Monitoring Apache Pulsar’s Health with Pulsar Heartbeat
Apache Pulsar™ has become a popular choice for high performance pub-sub messaging and data streaming needs. To provide high availability and consistency in a distributed environment, a Pulsar cluster is designed as a multiple tier system. It consists of many components, including Bookkeeper, Broker, Proxy, and Zookeeper.
Monitoring is conducted on individual components of the cluster using Prometheus metrics. This telemetry data provides engineers with insights and visibility into Pulsar system performance and health.
But these metrics are not simple to maintain and passive data can render all sorts of problems in your data. That’s where Pulsar Heartbeat steps in.
This guide will cover the following topics:
- Challenges to monitoring Apache Pulsar health
- What is Pulsar Heartbeat?
- How Heartbeat monitors Pulsar
- Test module features
- Installation and runtime options
- Prometheus alerting options
- Want to try out Apache Pulsar?
Challenges to monitoring Apache Pulsar health
Analyzing Prometheus metrics requires in-depth knowledge of Pulsar domain knowledge. Metrics collected are mostly passive data that is based on workload generated by users.
Example
The message egress and ingress metrics might not indicate the health of individual brokers. With intermittent traffic, it’s difficult to rely on metrics to determine the health of the WebSocket interface.
Limitations like these mean that measuring end-to-end system availability in realtime requires a monitoring application that can generate synthetic workload continuously and across various protocols.
The Pulsar Heartbeat solution
Datastax has developed Pulsar Heartbeat (formerly known as Pulsar Monitor) to fulfill the following requirements:
- Monitor service availability of Pulsar pub-sub protocol, WebSocket, partitioned topic, and Pulsar admin REST interface
- Measure latency over Pulsar pub-sub, WebSocket, and partitioned topic
Astra Streaming has deployed Pulsar Heartbeat in every Pulsar cluster. This enables you to monitor SLA in real time and gain performance insights of end-to-end latency. Pulsar Heartbeat is also shipped with Luna Streaming to help the community and our customers operate their clusters effectively and collect performance data.
What is Pulsar Heartbeat?
Pulsar Heartbeat is an open source project under the Apache 2.0 license. Feature descriptions, configuration instructions, and design can be found in DataStax’s Pulsar Heartbeat GitHub repo.
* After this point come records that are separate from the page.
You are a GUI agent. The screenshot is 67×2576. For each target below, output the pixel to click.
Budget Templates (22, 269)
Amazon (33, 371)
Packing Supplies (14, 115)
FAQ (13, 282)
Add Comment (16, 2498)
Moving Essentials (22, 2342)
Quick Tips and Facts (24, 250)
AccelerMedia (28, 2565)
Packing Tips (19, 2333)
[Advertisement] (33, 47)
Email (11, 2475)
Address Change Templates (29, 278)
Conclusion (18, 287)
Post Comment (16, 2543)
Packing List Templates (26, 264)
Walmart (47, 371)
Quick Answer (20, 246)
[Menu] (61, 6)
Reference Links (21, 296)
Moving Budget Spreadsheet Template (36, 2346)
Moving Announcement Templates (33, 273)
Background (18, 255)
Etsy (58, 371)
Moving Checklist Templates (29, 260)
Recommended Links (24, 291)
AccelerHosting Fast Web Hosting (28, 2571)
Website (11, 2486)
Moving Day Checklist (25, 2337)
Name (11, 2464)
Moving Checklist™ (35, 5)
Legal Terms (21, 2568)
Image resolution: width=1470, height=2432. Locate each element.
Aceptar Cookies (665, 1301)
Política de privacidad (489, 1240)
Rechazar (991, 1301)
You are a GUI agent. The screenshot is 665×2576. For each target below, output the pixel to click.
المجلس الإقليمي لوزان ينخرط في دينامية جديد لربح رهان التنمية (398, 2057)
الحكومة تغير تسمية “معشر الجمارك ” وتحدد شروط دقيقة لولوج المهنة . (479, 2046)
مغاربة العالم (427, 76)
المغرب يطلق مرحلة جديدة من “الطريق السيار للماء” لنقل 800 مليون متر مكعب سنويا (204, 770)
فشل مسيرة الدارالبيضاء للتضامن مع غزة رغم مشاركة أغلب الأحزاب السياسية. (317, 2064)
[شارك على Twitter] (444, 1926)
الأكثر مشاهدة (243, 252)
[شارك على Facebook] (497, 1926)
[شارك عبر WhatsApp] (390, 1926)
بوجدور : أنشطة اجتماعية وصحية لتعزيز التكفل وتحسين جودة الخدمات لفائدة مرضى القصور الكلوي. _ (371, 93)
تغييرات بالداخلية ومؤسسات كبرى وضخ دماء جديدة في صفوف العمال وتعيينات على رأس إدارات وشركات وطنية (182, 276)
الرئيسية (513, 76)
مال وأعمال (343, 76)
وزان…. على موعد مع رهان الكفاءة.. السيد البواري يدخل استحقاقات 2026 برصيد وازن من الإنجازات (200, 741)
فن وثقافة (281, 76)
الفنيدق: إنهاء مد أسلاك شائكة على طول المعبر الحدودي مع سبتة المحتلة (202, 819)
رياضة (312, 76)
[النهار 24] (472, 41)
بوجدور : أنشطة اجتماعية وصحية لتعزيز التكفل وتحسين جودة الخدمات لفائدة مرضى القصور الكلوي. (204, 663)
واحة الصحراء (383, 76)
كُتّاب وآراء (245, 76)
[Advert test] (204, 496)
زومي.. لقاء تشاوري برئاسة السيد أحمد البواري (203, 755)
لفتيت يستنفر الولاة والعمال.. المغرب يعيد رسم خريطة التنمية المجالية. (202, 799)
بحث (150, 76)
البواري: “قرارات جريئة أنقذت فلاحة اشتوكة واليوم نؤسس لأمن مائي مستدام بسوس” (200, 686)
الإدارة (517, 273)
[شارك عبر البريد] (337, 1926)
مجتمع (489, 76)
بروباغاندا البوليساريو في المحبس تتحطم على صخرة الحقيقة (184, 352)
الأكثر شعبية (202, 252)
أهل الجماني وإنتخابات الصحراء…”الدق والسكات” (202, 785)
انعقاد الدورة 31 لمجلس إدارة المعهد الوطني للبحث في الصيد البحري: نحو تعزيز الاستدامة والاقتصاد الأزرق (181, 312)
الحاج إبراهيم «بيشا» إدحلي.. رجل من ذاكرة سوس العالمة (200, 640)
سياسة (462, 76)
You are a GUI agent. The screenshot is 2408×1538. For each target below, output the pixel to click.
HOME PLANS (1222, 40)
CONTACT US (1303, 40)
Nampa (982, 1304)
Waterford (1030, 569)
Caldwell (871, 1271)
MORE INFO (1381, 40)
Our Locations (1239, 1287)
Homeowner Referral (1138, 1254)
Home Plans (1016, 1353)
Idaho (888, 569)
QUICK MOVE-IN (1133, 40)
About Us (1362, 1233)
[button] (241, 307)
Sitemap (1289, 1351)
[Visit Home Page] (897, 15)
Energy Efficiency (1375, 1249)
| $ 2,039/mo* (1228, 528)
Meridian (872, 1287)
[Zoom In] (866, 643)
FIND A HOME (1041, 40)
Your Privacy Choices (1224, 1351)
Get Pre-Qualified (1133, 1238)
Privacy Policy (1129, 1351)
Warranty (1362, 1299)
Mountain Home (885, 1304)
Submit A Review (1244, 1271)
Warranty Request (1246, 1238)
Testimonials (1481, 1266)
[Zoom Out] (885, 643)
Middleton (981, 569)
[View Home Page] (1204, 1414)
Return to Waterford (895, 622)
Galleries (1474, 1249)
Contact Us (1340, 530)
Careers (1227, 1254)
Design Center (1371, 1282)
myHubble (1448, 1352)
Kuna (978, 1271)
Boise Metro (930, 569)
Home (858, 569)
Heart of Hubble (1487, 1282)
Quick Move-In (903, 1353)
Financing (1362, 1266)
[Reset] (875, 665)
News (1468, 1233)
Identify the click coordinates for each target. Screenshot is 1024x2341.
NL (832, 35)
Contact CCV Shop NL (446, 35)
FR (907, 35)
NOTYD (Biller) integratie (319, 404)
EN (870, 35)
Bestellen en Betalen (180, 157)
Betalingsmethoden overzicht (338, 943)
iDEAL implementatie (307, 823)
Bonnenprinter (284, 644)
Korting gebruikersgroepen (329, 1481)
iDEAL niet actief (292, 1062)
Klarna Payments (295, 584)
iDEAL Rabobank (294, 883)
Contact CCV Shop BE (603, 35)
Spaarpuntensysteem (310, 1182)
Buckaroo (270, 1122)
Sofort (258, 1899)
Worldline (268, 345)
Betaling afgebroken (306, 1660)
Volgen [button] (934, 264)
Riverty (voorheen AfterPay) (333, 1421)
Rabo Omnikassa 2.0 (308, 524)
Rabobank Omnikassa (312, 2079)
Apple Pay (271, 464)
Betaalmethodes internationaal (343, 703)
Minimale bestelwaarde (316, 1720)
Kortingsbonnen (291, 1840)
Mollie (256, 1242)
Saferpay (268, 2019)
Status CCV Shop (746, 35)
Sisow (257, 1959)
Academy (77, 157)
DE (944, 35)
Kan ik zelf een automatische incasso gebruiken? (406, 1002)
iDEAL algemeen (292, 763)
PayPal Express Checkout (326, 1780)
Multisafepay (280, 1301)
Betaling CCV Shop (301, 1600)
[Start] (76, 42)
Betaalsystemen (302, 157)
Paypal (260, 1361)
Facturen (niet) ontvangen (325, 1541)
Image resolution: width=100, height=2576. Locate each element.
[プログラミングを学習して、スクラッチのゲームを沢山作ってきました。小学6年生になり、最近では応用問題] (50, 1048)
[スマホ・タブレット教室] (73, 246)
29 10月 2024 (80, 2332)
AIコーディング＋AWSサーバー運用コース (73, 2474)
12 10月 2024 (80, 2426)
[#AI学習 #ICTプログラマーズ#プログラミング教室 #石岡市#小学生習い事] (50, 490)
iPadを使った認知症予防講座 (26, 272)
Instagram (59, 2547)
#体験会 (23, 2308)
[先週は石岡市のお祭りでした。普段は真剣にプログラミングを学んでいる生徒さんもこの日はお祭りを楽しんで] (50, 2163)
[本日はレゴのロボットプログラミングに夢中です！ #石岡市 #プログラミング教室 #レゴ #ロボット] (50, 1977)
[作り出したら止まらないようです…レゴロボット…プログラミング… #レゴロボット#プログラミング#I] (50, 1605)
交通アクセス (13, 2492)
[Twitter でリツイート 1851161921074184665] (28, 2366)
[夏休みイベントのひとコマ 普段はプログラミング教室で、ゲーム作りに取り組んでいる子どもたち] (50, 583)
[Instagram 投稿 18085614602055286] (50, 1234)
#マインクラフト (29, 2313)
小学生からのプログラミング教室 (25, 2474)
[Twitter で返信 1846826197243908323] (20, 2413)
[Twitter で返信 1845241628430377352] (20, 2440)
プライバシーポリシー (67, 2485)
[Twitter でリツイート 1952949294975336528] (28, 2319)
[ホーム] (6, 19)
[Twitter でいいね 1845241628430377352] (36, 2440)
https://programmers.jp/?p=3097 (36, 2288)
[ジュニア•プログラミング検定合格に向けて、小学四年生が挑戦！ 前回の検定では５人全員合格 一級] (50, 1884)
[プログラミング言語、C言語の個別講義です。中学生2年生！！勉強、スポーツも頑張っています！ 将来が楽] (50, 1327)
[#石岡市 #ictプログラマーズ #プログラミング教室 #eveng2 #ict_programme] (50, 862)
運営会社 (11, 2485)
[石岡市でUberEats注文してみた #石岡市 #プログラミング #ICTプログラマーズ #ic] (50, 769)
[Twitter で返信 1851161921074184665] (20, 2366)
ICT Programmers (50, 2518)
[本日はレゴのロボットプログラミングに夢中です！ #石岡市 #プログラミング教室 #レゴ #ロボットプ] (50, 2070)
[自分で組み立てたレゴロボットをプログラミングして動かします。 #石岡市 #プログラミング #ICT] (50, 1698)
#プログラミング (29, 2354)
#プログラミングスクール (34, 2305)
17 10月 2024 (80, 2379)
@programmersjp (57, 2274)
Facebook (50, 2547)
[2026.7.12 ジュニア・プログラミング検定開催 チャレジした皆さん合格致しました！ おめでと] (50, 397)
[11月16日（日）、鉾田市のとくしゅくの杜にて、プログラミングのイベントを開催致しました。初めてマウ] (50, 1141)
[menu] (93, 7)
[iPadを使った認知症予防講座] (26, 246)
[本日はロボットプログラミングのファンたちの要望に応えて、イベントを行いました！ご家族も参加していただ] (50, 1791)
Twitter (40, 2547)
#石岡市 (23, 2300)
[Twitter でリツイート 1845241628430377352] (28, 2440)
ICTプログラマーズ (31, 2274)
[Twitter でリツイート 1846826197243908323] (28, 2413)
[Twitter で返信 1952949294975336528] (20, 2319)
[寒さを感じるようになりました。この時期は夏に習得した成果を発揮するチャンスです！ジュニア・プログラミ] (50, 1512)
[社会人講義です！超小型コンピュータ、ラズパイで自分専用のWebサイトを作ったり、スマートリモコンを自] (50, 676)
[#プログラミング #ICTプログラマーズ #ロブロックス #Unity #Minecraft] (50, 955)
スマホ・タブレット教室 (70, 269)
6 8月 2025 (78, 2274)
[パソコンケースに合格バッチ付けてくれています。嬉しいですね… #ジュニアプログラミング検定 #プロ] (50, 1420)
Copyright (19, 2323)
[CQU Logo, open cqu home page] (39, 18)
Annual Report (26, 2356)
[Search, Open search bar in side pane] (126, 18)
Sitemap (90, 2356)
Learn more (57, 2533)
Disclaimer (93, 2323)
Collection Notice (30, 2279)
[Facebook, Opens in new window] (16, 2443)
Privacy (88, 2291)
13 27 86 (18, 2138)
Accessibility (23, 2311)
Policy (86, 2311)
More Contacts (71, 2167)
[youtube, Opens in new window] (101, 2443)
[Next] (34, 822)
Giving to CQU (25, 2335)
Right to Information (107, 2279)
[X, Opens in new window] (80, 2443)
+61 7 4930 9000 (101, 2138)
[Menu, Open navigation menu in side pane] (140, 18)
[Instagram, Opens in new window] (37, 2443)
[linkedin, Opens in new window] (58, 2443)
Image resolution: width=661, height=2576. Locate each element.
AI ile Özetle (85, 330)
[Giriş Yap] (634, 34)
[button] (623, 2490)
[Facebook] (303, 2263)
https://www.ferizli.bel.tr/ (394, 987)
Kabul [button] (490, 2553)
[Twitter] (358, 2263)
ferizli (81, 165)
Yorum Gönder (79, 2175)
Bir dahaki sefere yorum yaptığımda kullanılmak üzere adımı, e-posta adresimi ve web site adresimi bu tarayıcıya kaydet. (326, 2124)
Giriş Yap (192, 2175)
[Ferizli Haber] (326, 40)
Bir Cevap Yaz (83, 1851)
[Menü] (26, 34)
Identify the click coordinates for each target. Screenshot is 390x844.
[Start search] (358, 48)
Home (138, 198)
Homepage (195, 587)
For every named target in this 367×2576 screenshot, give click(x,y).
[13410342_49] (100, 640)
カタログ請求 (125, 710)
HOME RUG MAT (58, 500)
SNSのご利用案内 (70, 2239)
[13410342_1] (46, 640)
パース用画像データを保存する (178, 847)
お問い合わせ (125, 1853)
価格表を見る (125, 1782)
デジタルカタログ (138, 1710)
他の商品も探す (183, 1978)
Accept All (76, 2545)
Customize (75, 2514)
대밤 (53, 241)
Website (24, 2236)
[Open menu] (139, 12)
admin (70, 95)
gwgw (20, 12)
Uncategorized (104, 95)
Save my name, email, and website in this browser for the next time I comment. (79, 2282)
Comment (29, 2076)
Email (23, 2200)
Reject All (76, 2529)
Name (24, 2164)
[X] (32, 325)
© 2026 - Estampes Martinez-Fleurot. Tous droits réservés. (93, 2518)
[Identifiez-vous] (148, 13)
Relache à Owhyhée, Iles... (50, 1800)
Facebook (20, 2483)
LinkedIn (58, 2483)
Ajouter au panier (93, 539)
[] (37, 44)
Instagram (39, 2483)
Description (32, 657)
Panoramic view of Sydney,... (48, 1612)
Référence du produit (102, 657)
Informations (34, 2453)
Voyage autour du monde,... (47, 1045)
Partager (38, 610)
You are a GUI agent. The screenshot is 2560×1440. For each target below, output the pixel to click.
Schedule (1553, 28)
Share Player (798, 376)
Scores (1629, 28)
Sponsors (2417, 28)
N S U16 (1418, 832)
Pulsar Heartbeat Features and Capabilities
Pulsar Heartbeat monitors Pulsar’s end-to-end:
- pub-sub availability and latency
- partitioned topic availability and latency
- WebSocket availability and latency
It also monitors Pulsar’s:
- admin REST interface availability
- geo-Replication’s availability
- individual broker health
- Kubernetes state
- clusters
Pulsar Heartbeat also:
- integrates with popular DevOps alerting tools
- generates Prometheus metrics
- is an open-source tool written in Go
How Heartbeat monitors Pulsar
Pulsar Heartbeat monitors system health and a number of pub-sub mechanisms, as illustrated in the diagram above. The specific test module will be described in the following sections.
Pub-sub latency test
A pub-sub test is used to monitor end-to-end service availability and measure the latency from publishing to receiving a message from Pulsar. To accomplish this, the test sends canary messages to a system topic created for this purpose. The number of messages, payload size, and frequency of the test are configurable.
The test starts with a consumer that expects the arrival of the correct messages in its own thread. Once the consumer is started, a producer sends messages to the topic with a timestamp. Once all messages are received by the consumer, the latency will be calculated based on the time they were sent. Each message is also keyed with an ordered ID that will be used to detect any out of order delivery.
WebSocket test
Pulsar Heartbeat can evaluate WebSocket availability. It sends a message to a topic via the WebSocket URL and expects the same message on the WebSocket consumer URL. It measures the end-to-end latency of the WebSocket pub-sub test.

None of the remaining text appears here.